How to Increase Feelings of Accomplishment

How to Achieve Work/Life Balance

When your plate is full of work, it often can be hard to justify the sacrifices you're making at home in order to get it done. The secret to feeling good about the situation is to stay motivated -- and the secret to staying motivated is to nurture feelings of accomplishment.

So suggests author Lisa Evans in a recent article for Fast Company. "Feeling a sense of accomplishment is an important part of our sense of self-worth. Beating up on yourself because you think you could have accomplished more can dent your confidence and self-esteem and leave you feeling depleted at the end of the day," she says. "Maybe you could have used the hours in your day more effectively and accomplished more on your to-do list, but you probably accomplished more than you think."

To increase your feelings of accomplishment in a way that keeps you motivated, consider breaking large goals down into smaller ones.

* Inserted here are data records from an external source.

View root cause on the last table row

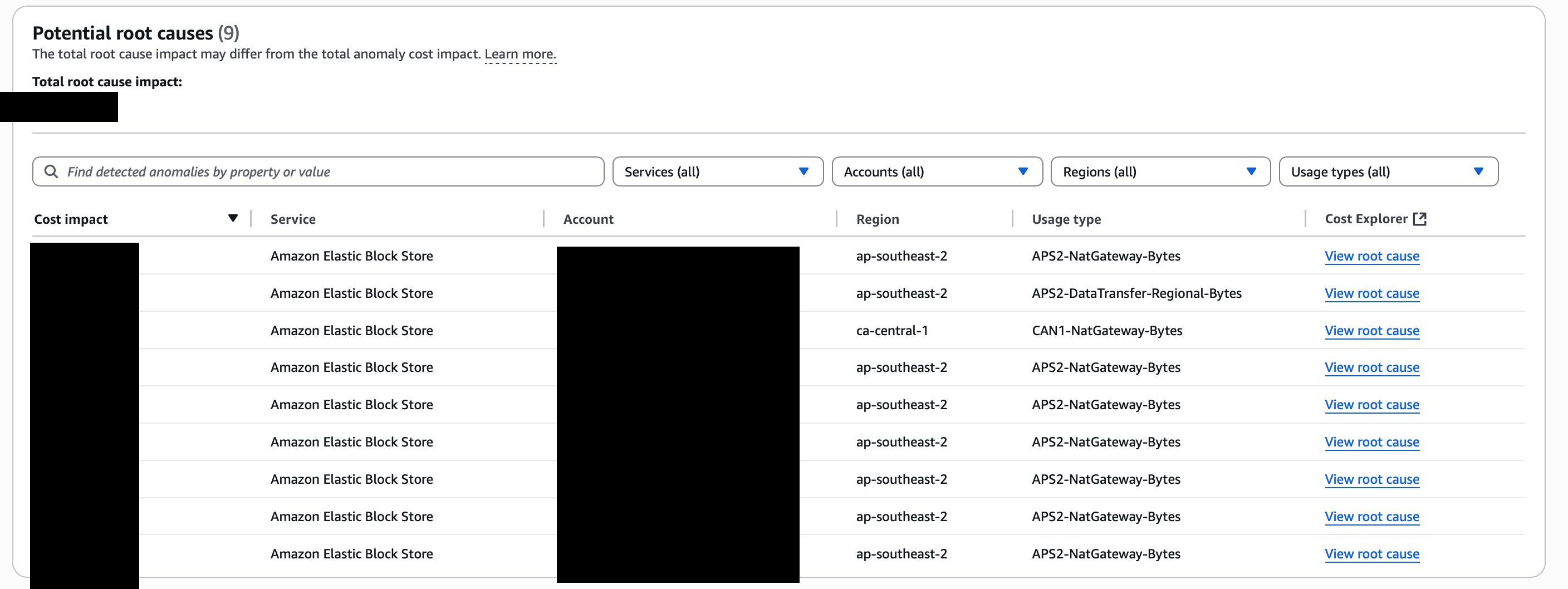(x=1372, y=554)
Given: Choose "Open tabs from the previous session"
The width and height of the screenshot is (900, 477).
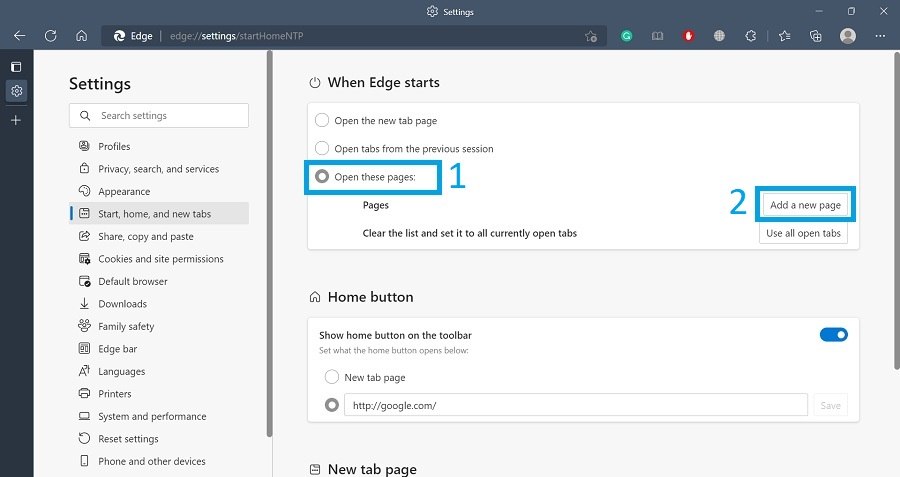Looking at the screenshot, I should (x=322, y=149).
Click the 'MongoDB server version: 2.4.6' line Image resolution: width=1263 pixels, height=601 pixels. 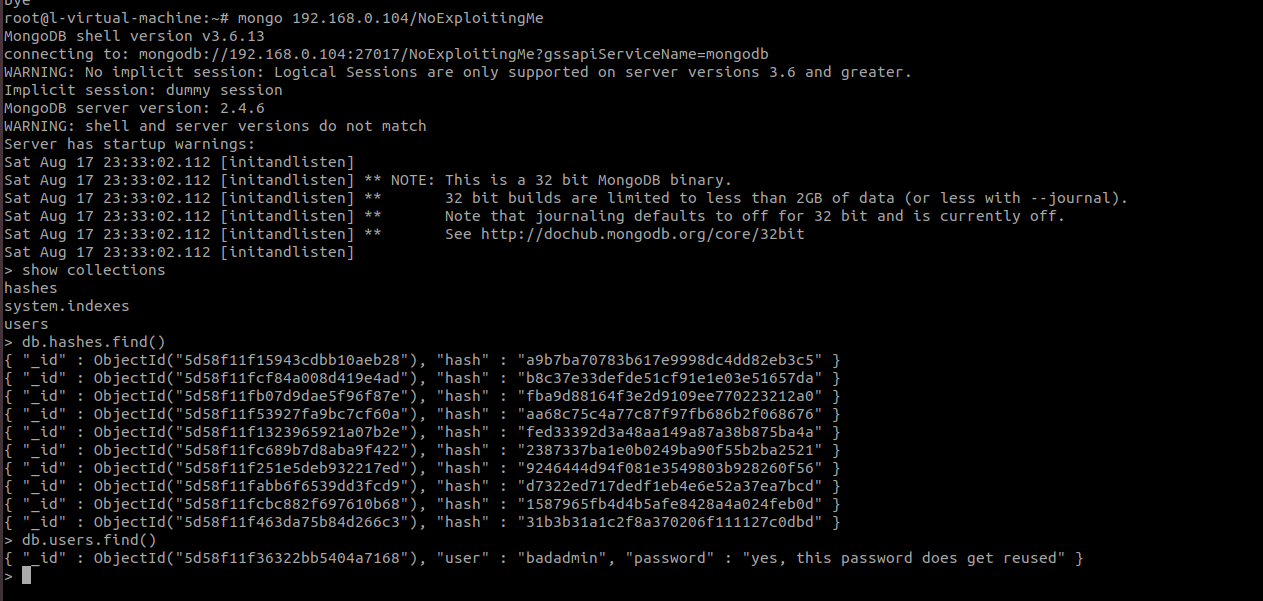[134, 108]
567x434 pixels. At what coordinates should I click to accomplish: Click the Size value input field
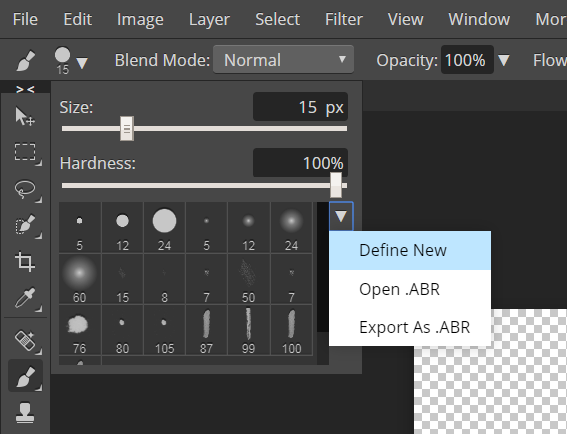pyautogui.click(x=300, y=107)
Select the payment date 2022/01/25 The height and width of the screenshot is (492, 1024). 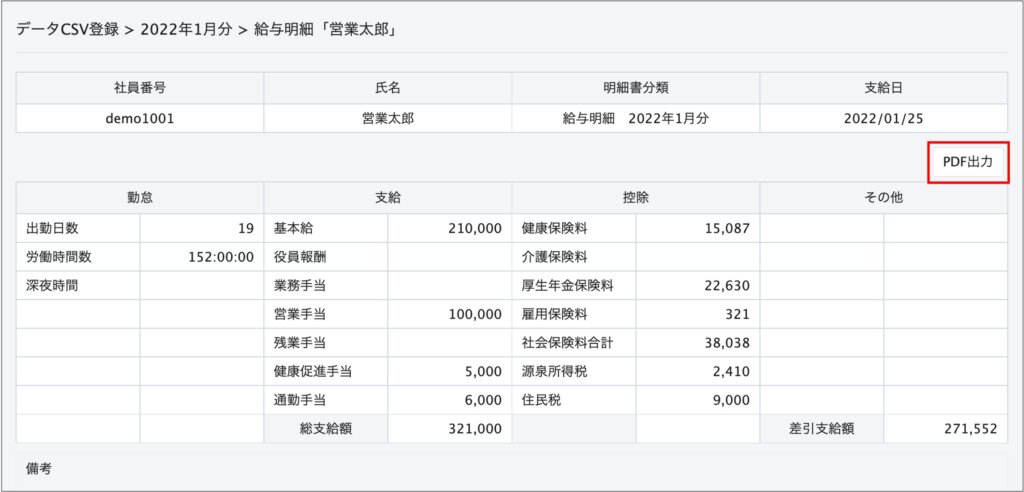pyautogui.click(x=884, y=118)
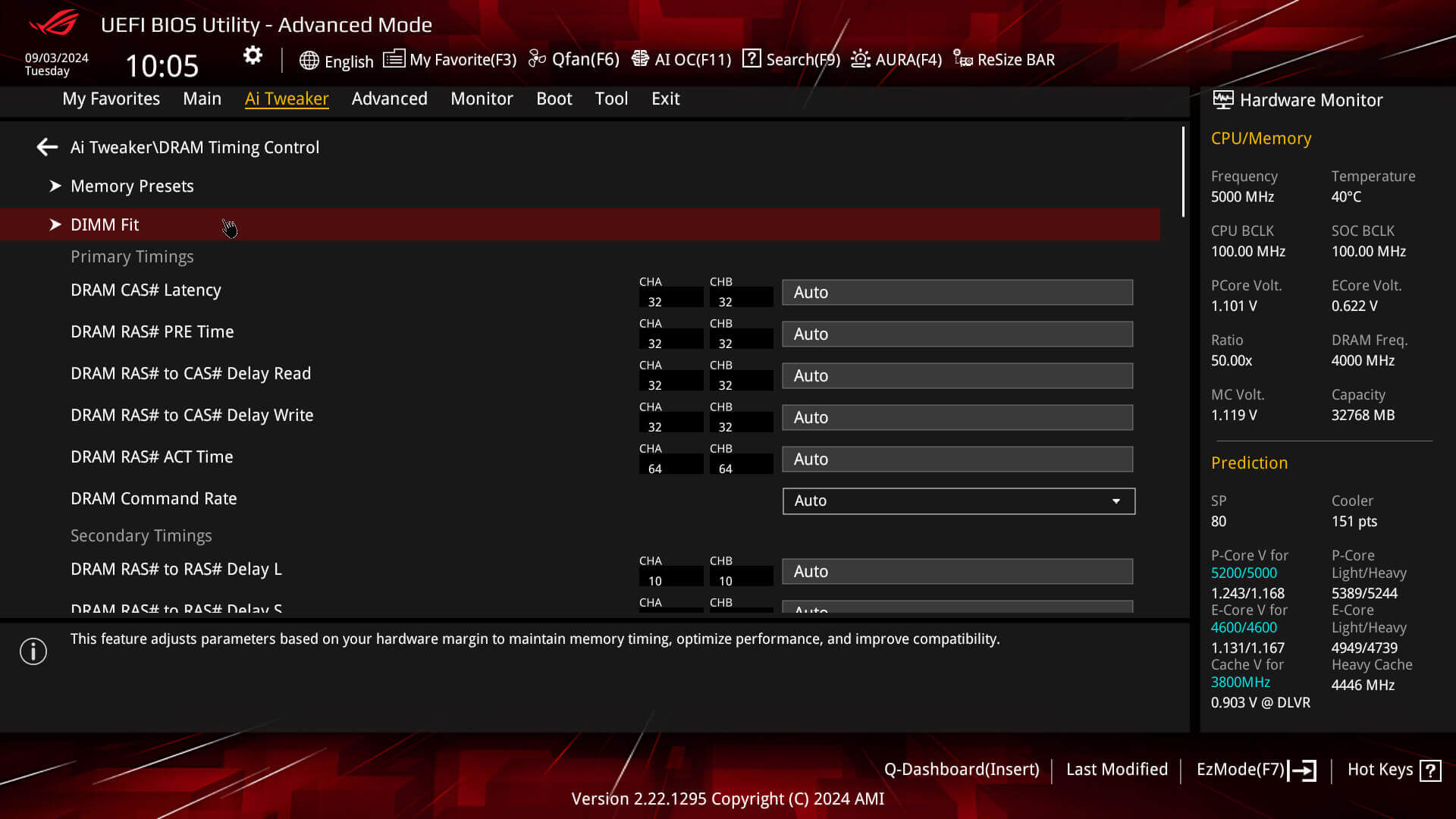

"If your goals are too big to accomplish in one day, you are more likely to suffer from feeling unaccomplished because there's simply no way to get that item crossed off your list quickly enough," continues Evans, who sings the praises of "sub-goals" that help you gauge your progress. "If you're starting the day with the goal of creating a PowerPoint presentation, for example, that might be too large of a goal to get done in one day. Instead, start by identifying all the steps you'll need to take to reach that goal. The first step might be to establish content. You might break that step down into brainstorming thoughts on the topic, researching the topic, and asking other people for their thoughts and input. You might not have written out all the content you need for the presentation by the end of the day, but you can probably check off researching and brainstorming, allowing you to show yourself that you have in fact accomplished something."